- Measure out all the ingredients in individual dishes.
- Scoop out about ½ cup of water from the pre-measured amount.
- Warm the removed water to between 105-115°F.
- Add the warm water to the sugar and yeast in a small container, stir and let it sit for 10 minutes.
- In a stand mixer, or large bowl, add in the flour and water-yeast mixture.
- Warm the remaining water to about 110°F and add that to the mixing bowl and add in the salt.
- Mix until the dough comes together.
- Add in the butter and nead the dough for about 10 minutes, in the mixer or by hand until the dough is sticky.
- Cover the bowl with a towel, place it in the oven and turn on your oven light.
- Let the dough rise for 1 to 2 hours, or until it has doubled in size.
- Once the dough has doubled in size, remove the dough from the bowl and place it on a floured work surface.
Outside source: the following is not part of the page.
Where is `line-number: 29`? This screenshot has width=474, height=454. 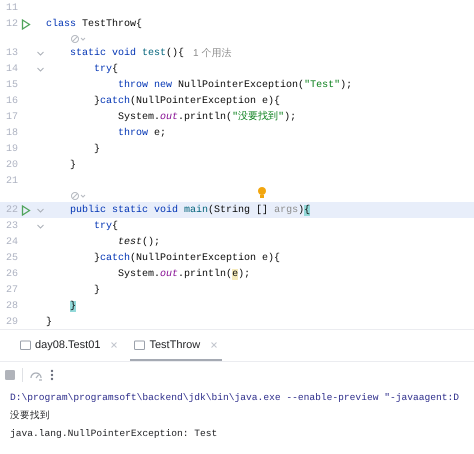 line-number: 29 is located at coordinates (11, 322).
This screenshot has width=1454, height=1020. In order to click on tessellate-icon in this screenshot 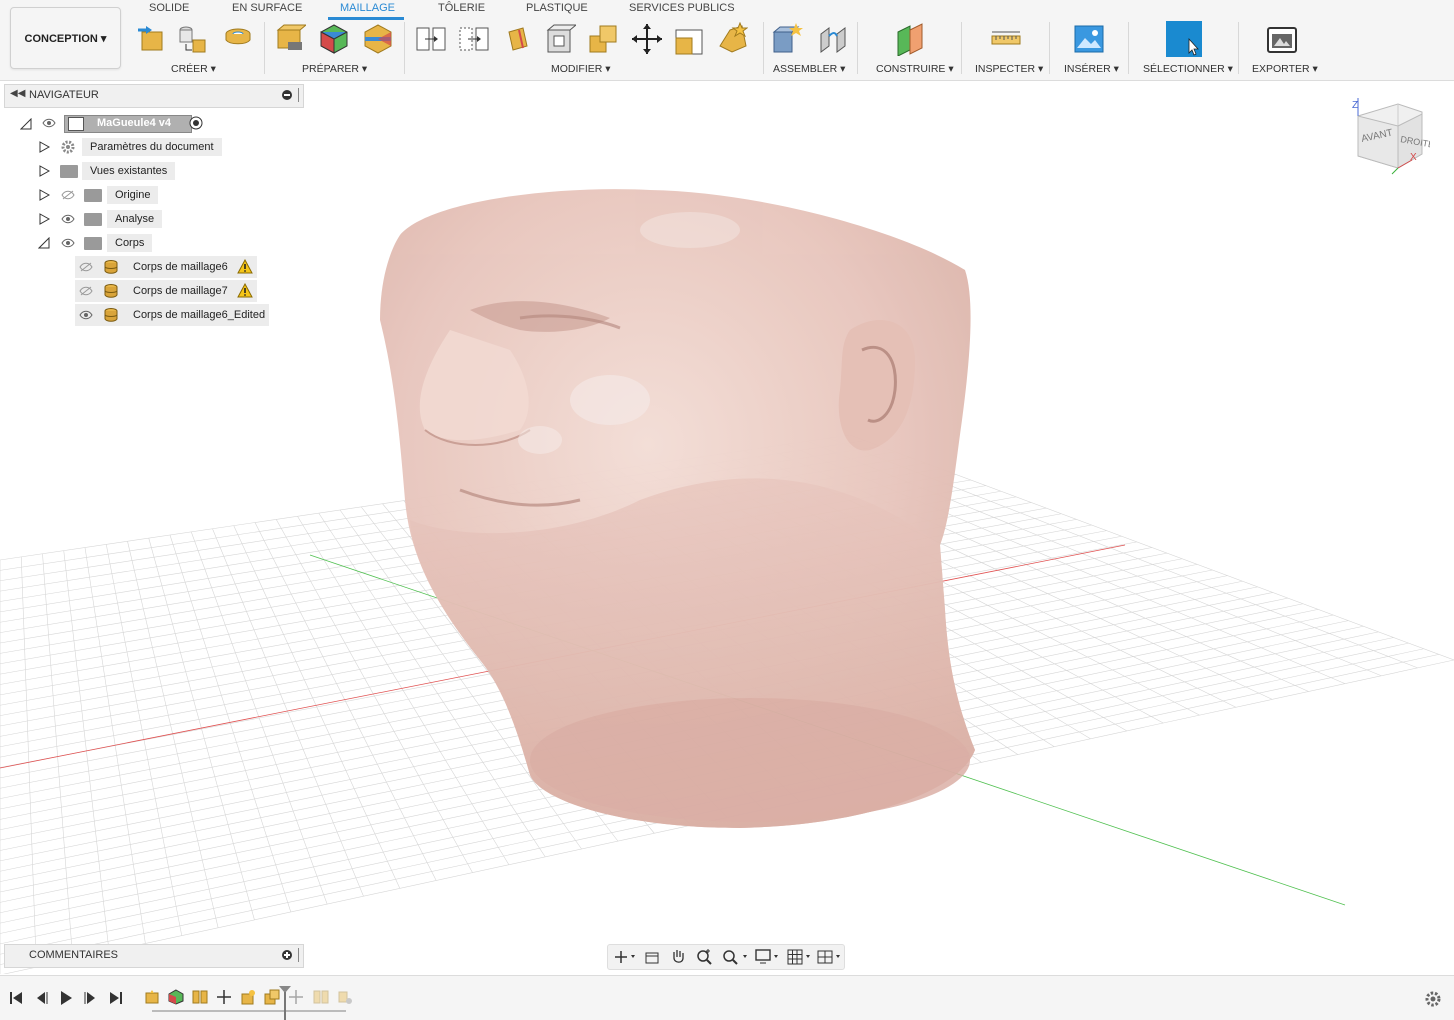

- Knead the dough, pulling it and stretching it over itself to promote gluten development.
- Continue for about 5 minutes, then place the dough back into the bowl, and place it back in the oven for 30 minutes to 1 hour.
- Remove the dough from the oven and check if the dough is done proofing (stick two floured fingers into the dough up to your knuckle, ff the dough does not spring back, and the indentations remain, the dough is ready to move on to the next stage).
- On a floured work surface, seperate your dough into about 4.5oz pieces, or the size of your preference.
- Roll each piece into a round ball, cover the balls with a towel and let it rest for 10 minutes.
- Form each ball into a disc shape using the side of your hand, or the handle of a wooden spoon, form a groove down the center of each ball.
- Place the buns on a lightly oiled baking pan.
- Brush each bun with milk and dust with a small amount of flour.
- Preheat the oven to 500°F.
- Place an empty rimmed baking sheet onto the bottom rack of the oven.
- Place your papos secos in the oven in the middle rack.
- Add 1 cup of water to the rimmed baking sheet on the bottom rack to create steam in the oven (this will help the bread develop a crispy crust).
- Cook for 15 to 20 minutes or until the bread is golden brown.
If you like a drier crusty/powdery/chewy crust, roll the dough on all sides with some flour before the final proofing, this will encourage a dry crust to form, resulting in a more rustic appearance with a chewier crust.